- What is being asked:
Wherever the word "agent" appears in a line of the records, copy that line.

- Recorded information:
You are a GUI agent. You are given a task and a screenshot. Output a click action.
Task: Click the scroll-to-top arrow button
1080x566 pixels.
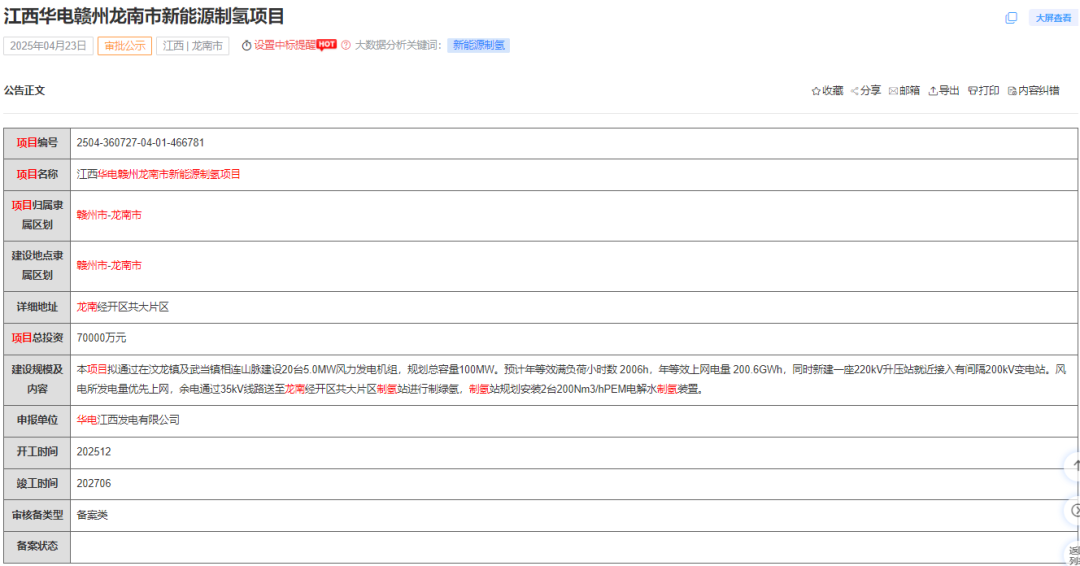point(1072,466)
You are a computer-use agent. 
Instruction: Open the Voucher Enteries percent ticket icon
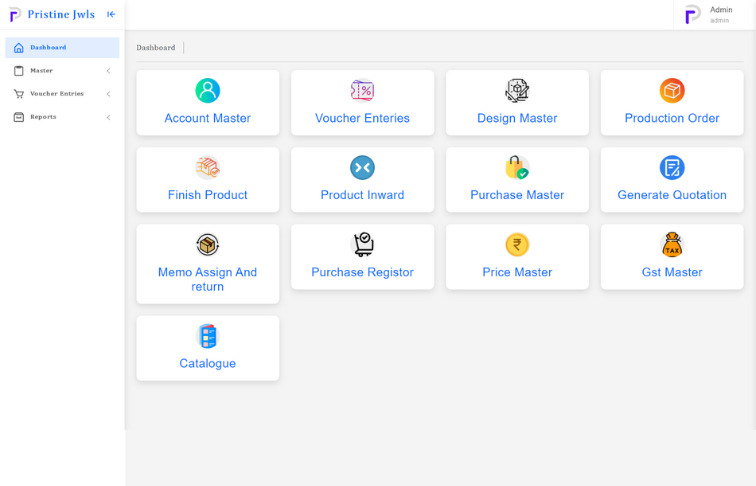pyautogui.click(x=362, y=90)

==

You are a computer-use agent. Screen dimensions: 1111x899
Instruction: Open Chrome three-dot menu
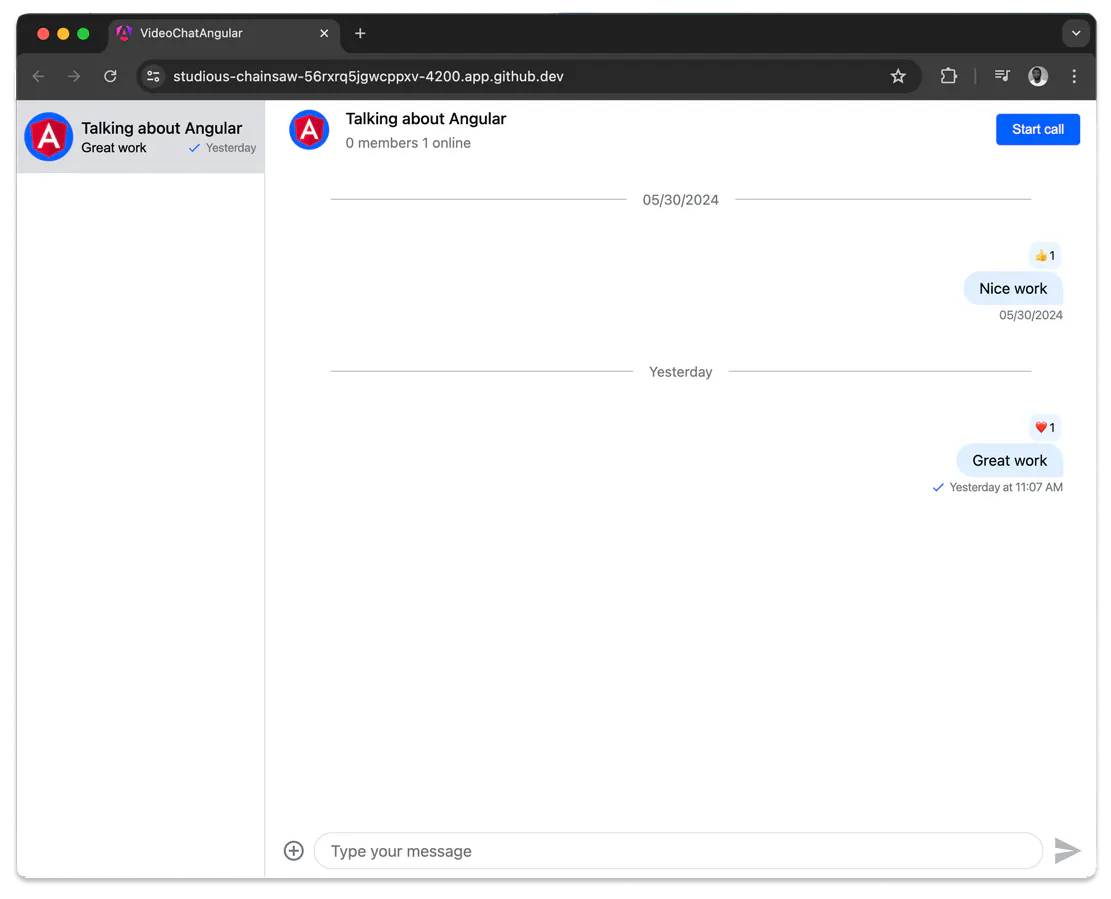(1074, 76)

* * *

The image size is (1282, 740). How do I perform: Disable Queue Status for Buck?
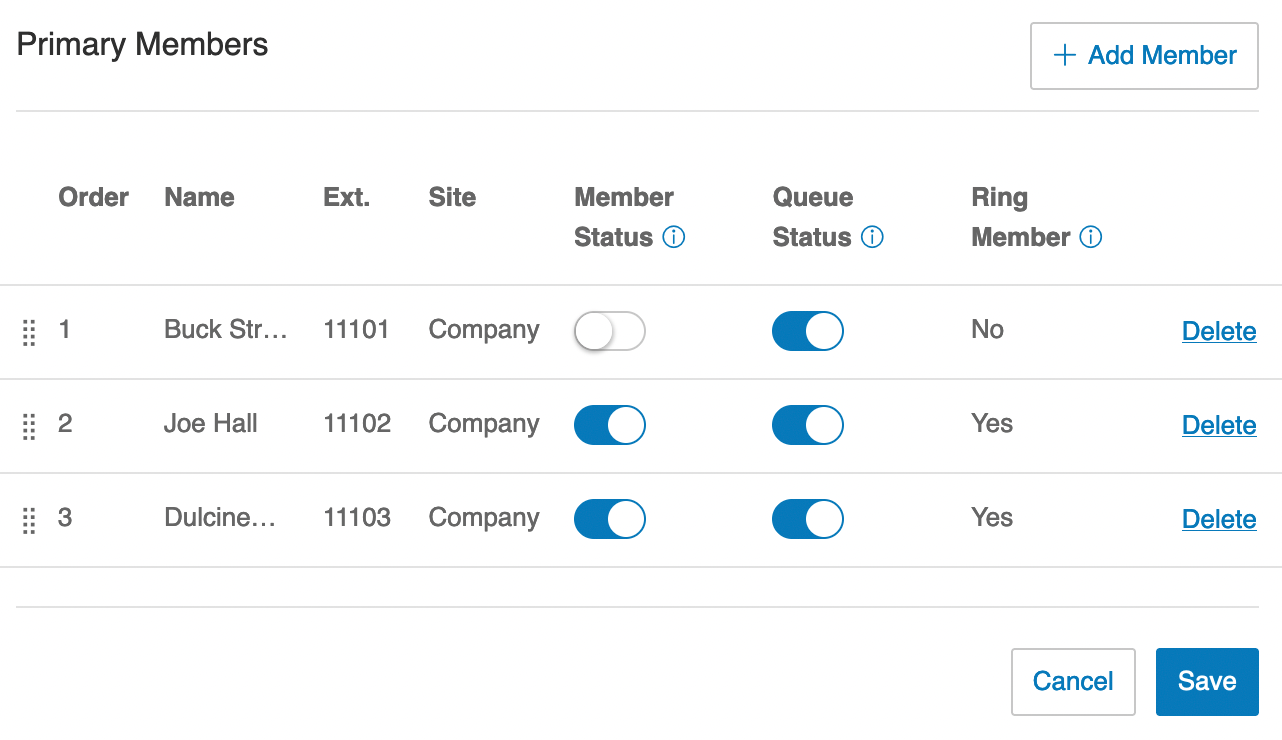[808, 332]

- Task answer:
You are a GUI agent. You are given a task and a screenshot. Output a click action.
You are a computer-use agent. 
You are a computer-use agent. Screen dimensions: 1111x899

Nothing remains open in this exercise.